Comparative example 1
Comparative example 1 is a red light-emitting device, the composition of the electron transport layer ETL of the red light-emitting device was TPBi: Liq (50 wt%: 50 wt%, 20nm), the electron transport layer ETL was deposited on the light-emitting layer by vacuum evaporation, and the remaining structural composition was identical to that of the red light-emitting device in example 11, to obtain a light-emitting device 10.
Comparative example 2
Comparative example 2 is a green light-emitting device, the composition of the electron transport layer ETL of the green light-emitting device was TPBi: Liq (50 wt%: 50 wt%, 20nm), the electron transport layer ETL was deposited on the light-emitting layer by vacuum evaporation, and the remaining structural composition was identical to that of the green light-emitting device in example 11, to obtain a light-emitting device 11.
Comparative example 3
Comparative example 3 is a blue light-emitting device, the composition of the electron transport layer ETL of the blue light-emitting device was TPBi: Liq (50 wt%: 50 wt%, 20nm), the electron transport layer ETL was deposited on the light-emitting layer by vacuum evaporation, and the remaining structural composition was identical to that of the blue light-emitting device in example 11, to obtain a light-emitting device 12.

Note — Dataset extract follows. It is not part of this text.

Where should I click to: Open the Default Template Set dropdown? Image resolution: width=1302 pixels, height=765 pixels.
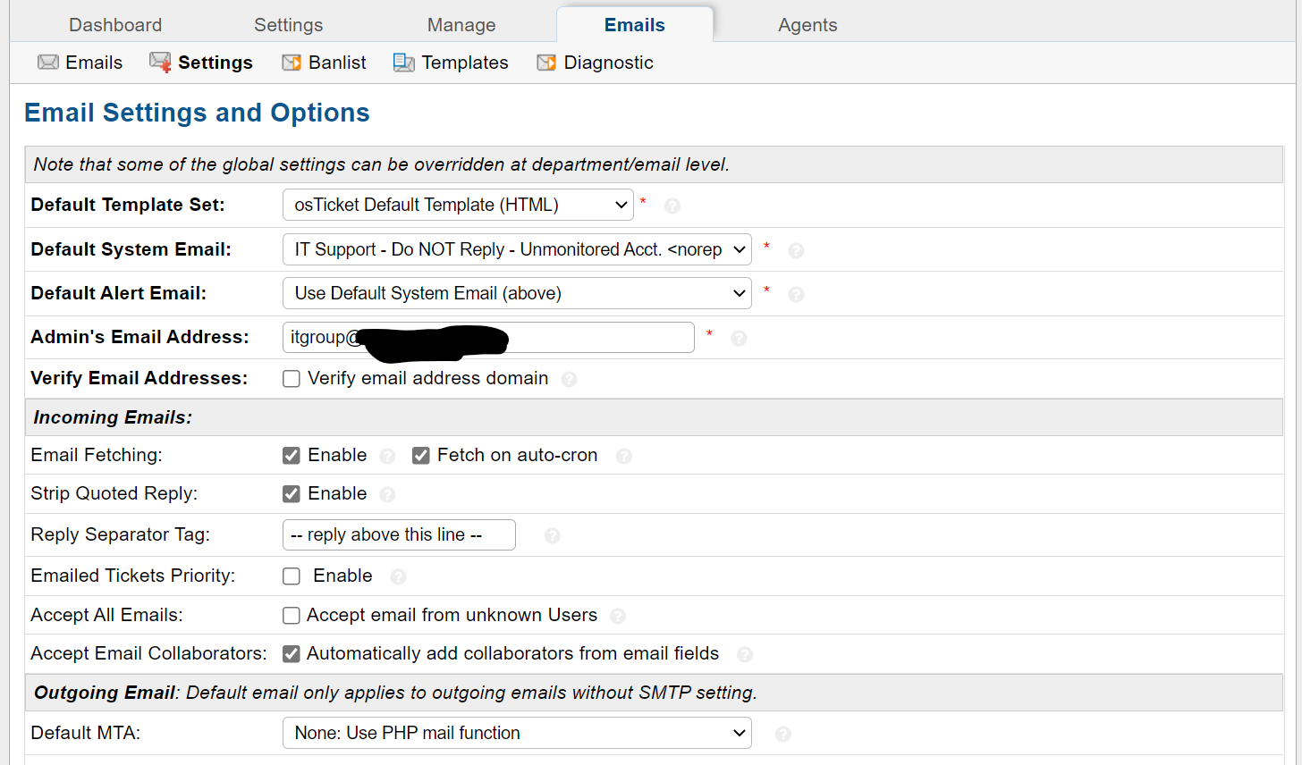click(x=458, y=205)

The maximum current efficiency and color coordinates of the light emitting devices 1 to 12 were measured, and (CIEx, CIEy) represents the coordinates of the color of the emitted light, and the results shown in the following table were obtained:
as can be seen from the table, compared with the comparative example light-emitting devices 10 to 12, the light-emitting devices 1 to 9 corresponding to the same light-emitting colors in the embodiments of the present invention have the same color coordinates, which indicates that the electron transport layer in the embodiments of the present invention has no influence on the light-emitting colors of the light-emitting devices, indicates that the material structure of the light-emitting layer is not damaged, and ensures the light colors of the light-emitting layer. However, compared with the comparative example light-emitting devices 10 to 12, the light-emitting devices 1 to 9 corresponding to the same light-emitting color in the embodiment of the present invention have higher maximum current efficiency, and the higher maximum current efficiency represents higher light-emitting efficiency, so that it is proved that the electron transport layer formed by using the ink-jet printing ink in the embodiment of the present invention prevents the structure of the light-emitting layer from being damaged, and ensures the light-emitting efficiency of the light-emitting layer.

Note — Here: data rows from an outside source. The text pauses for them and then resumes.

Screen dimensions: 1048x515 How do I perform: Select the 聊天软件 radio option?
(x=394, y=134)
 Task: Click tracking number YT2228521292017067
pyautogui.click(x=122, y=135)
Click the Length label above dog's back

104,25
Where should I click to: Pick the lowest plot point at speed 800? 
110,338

The above description is only a preferred embodiment of the present invention, and not intended to limit the scope of the present invention, and all modifications and equivalents of the present invention, which are made by the present specification and directly/indirectly applied to other related technical fields within the spirit of the present invention are included in the scope of the present invention.
Claims (11)
1. An ink for ink-jet printing, comprising an electron transport layer material, a fluorine substitution reagent, a monohydric alcohol reagent and a polyhydric alcohol reagent.

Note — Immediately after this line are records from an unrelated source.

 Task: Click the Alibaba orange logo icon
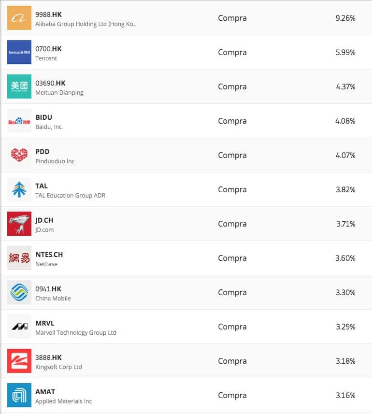(19, 18)
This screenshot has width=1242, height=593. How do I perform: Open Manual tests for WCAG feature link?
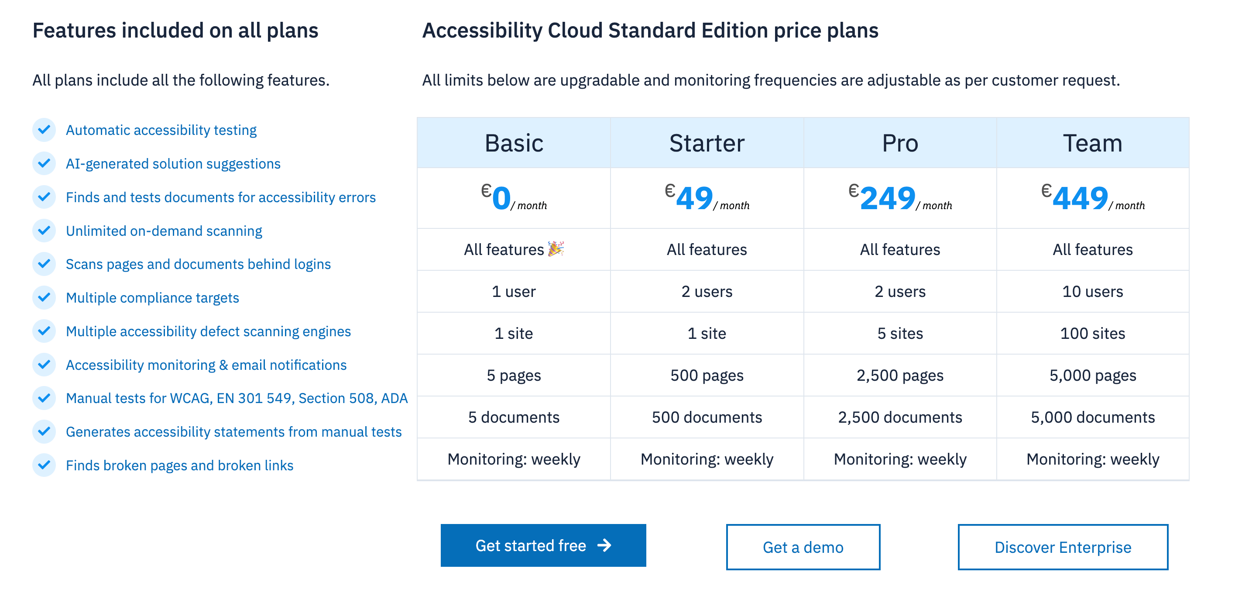pos(237,398)
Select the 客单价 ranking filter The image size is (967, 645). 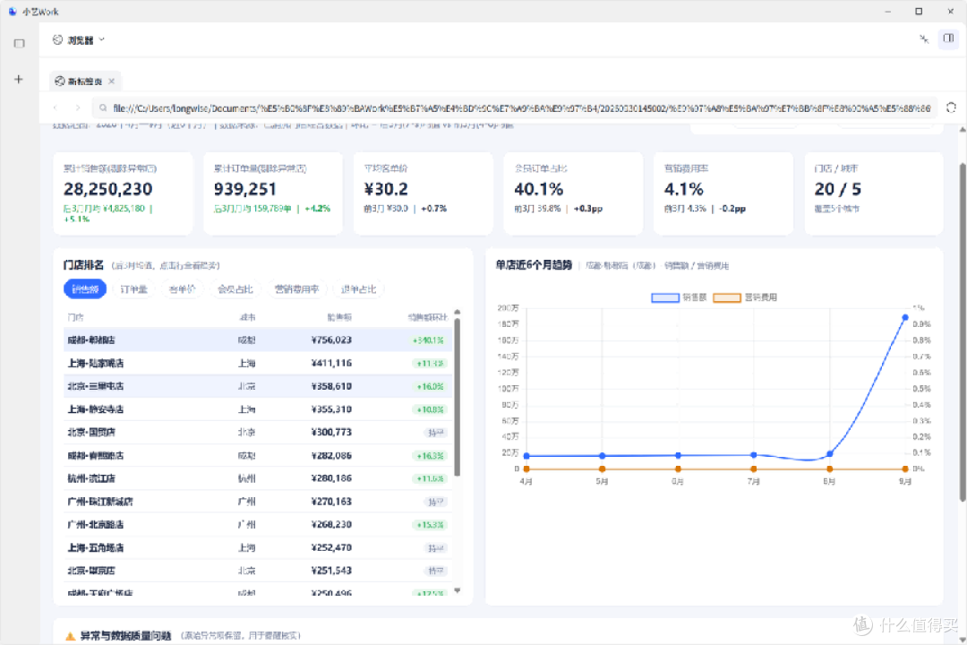point(182,288)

2. The ink for ink jet printing according to claim 1, wherein the number of fluorine atoms substituted in the molecular structure of the fluorine-substituted reagent is not less than 5.
3. The ink-jet printing ink of claim 2 wherein the fluorine-substituting reagent is selected from one or more of 1H, 1H-heptafluoro-1-butanol, 2,3,4,5, 6-pentafluoroanisole, hexafluoroacetylacetone, and dimethyl octafluoro adipate.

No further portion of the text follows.